A new report estimates that new limitations could lead to a loss of 867,000 jobs, $58 billion in employee compensation, and a $108 billion reduction in GDP
EY has released a new study for the National Association of Manufacturers (NAM) in which it expresses worry that the EBIT-based 163(j) limitation, which places higher limits on the deductibility of interest expenses, would have catastrophic implications on the economy of the United States. The study was prepared by EY.
The findings of the study reveal that these decreases are nearly twice as great as was projected in the past. This is due to the detrimental impact that it had on the core activities of businesses that had low interest costs, the suppliers of those businesses, and the concomitant expenditures made by their customers. Before any market corrections take place, the analysis forecasts a significant increase in the number of jobs lost (from 467,000 to 867,000), a rise in employee compensation (from $23 billion to $58 billion), and a decline in GDP (from $44 billion to $108 billion).
"A stricter interest expense limitation restricts manufacturers' ability to invest in new equipment and create jobs," stated Chris Netram, Managing Vice President of Policy at the National Association of Manufacturers (NAM), in an accompanying news release. This was said by Netram.

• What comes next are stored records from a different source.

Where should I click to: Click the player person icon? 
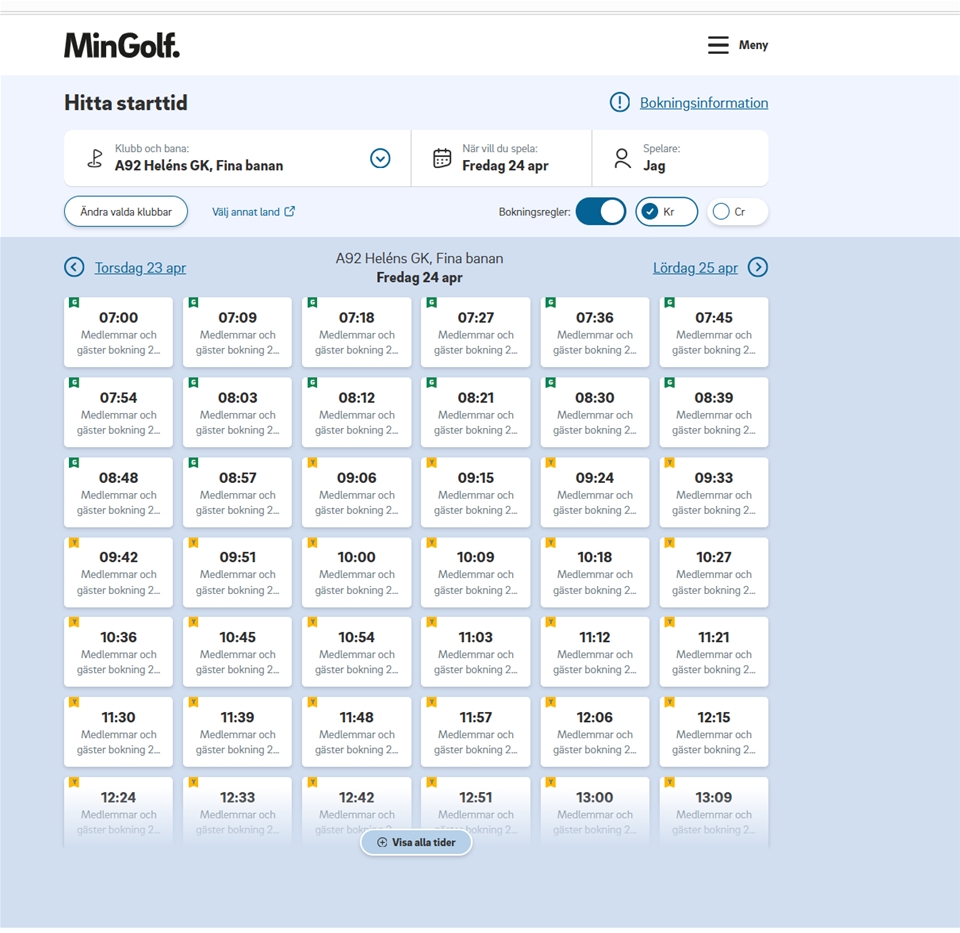point(622,158)
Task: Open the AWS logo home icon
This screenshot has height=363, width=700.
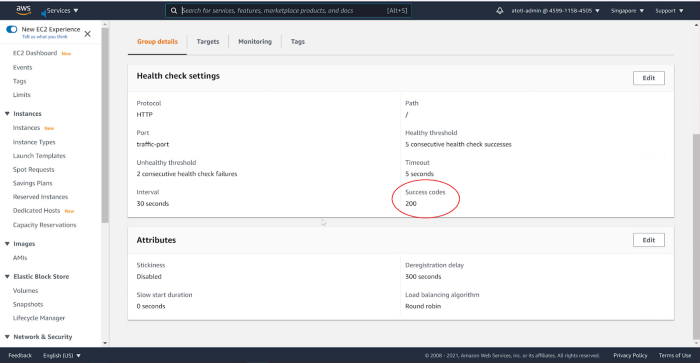Action: [x=23, y=10]
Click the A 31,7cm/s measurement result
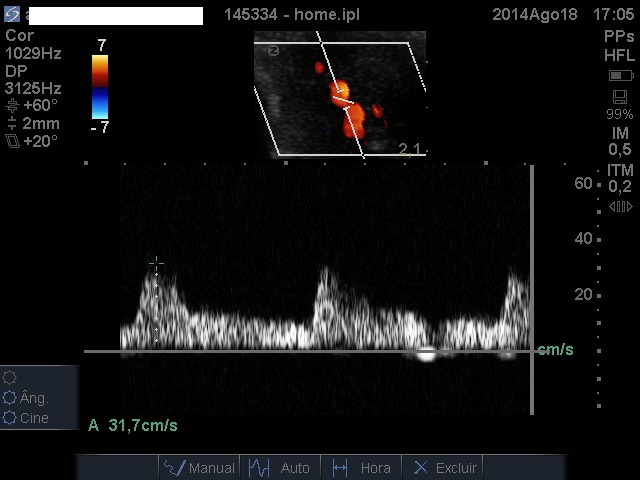This screenshot has height=480, width=640. (133, 426)
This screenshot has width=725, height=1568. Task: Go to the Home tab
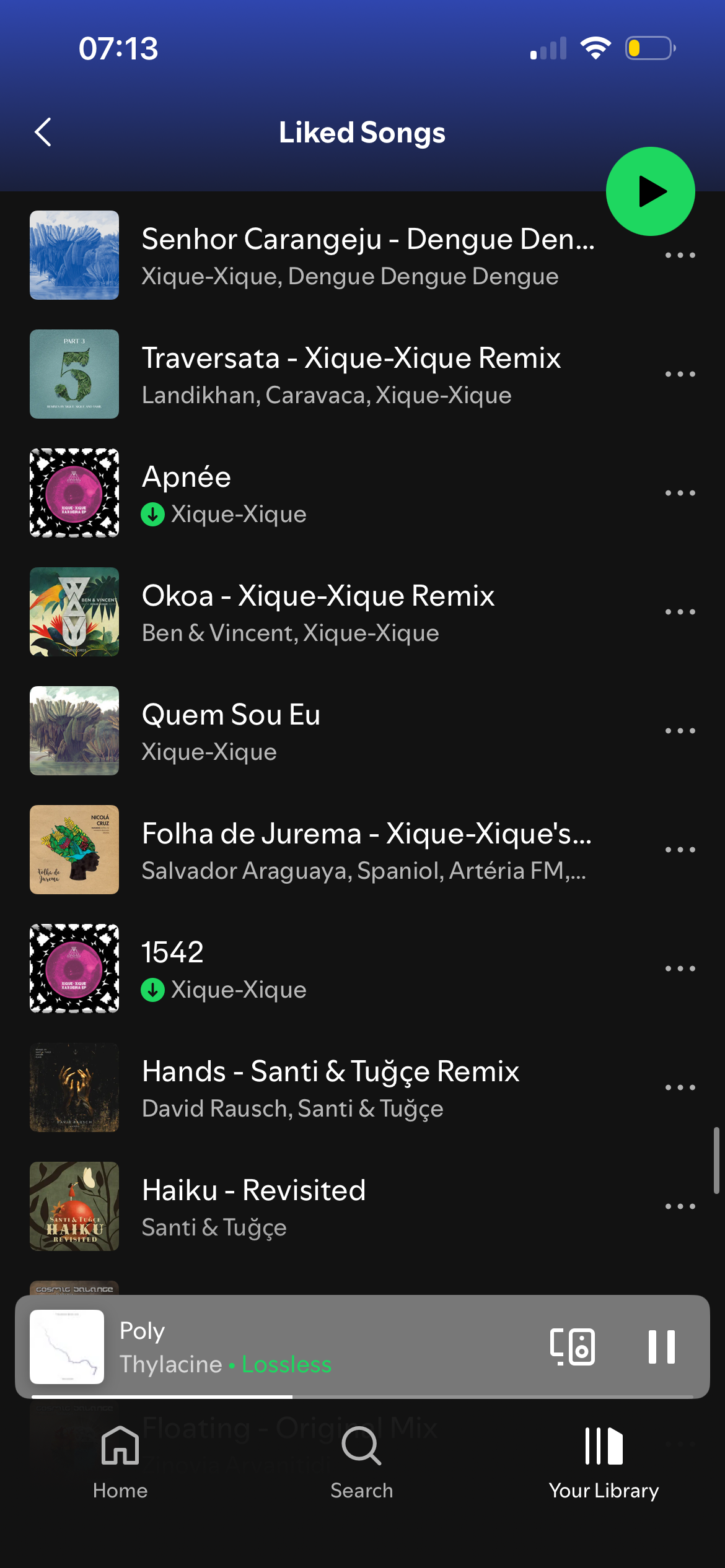pos(120,1463)
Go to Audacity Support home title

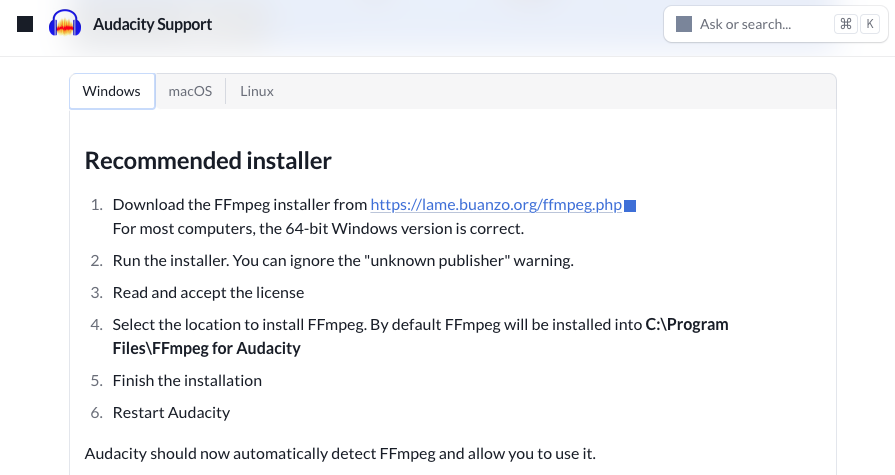click(x=152, y=25)
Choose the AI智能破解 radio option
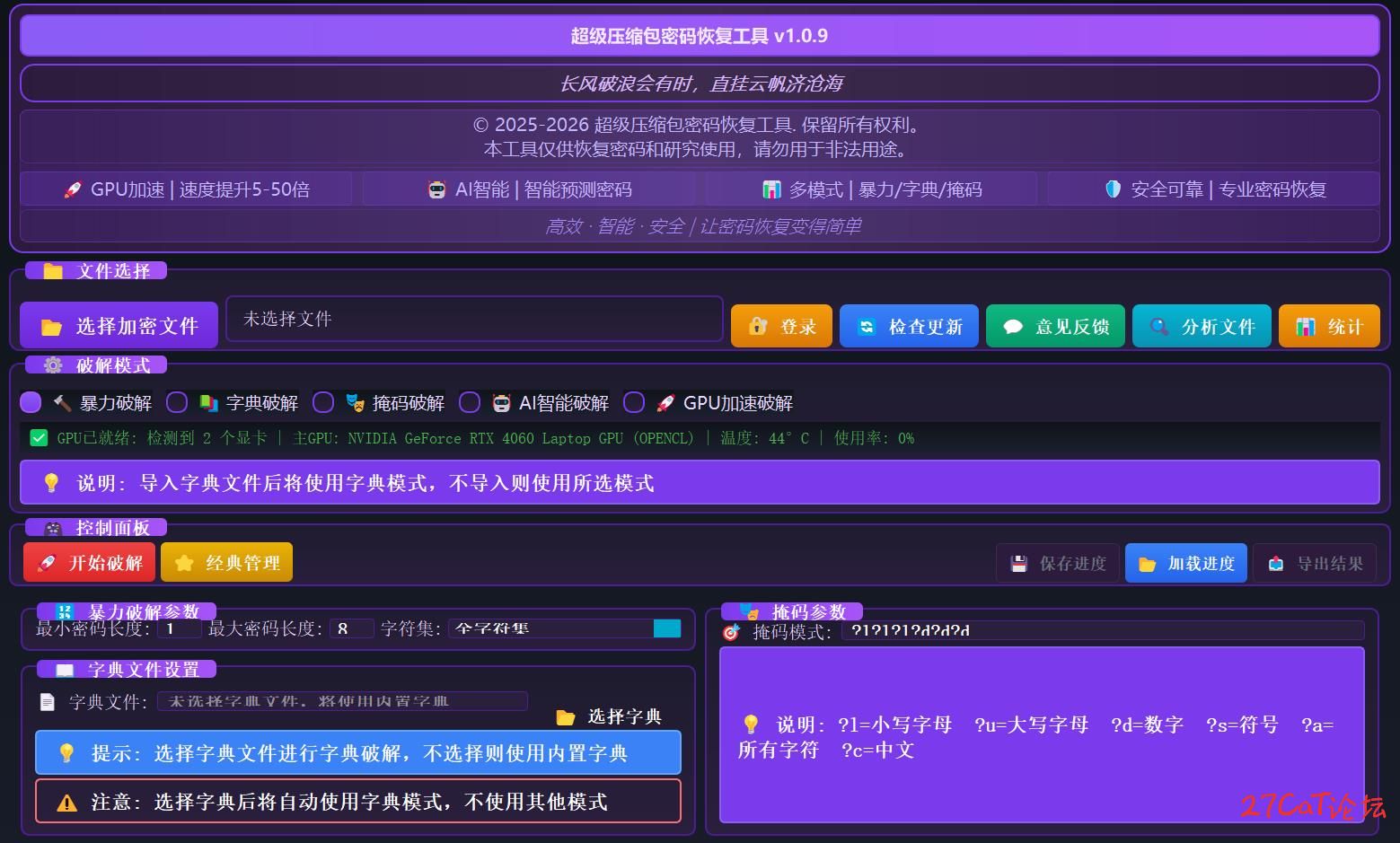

If this counterproductive action is not rolled back, the United States would suffer a loss of nearly 900,000 employment, as well as economic expansion and billions of dollars in employee compensation.
According to the findings of the study, the costs connected with the change in policy will be borne by the manufacturing industry as well as other firms. Netram exerted pressure on Congress to move quickly and take action before the end of the year. According to the news release issued by the NAM, he asked lawmakers to take action before the end of the year to reinstate a pro-growth interest deductibility standard and permit manufacturers to continue investing in the future.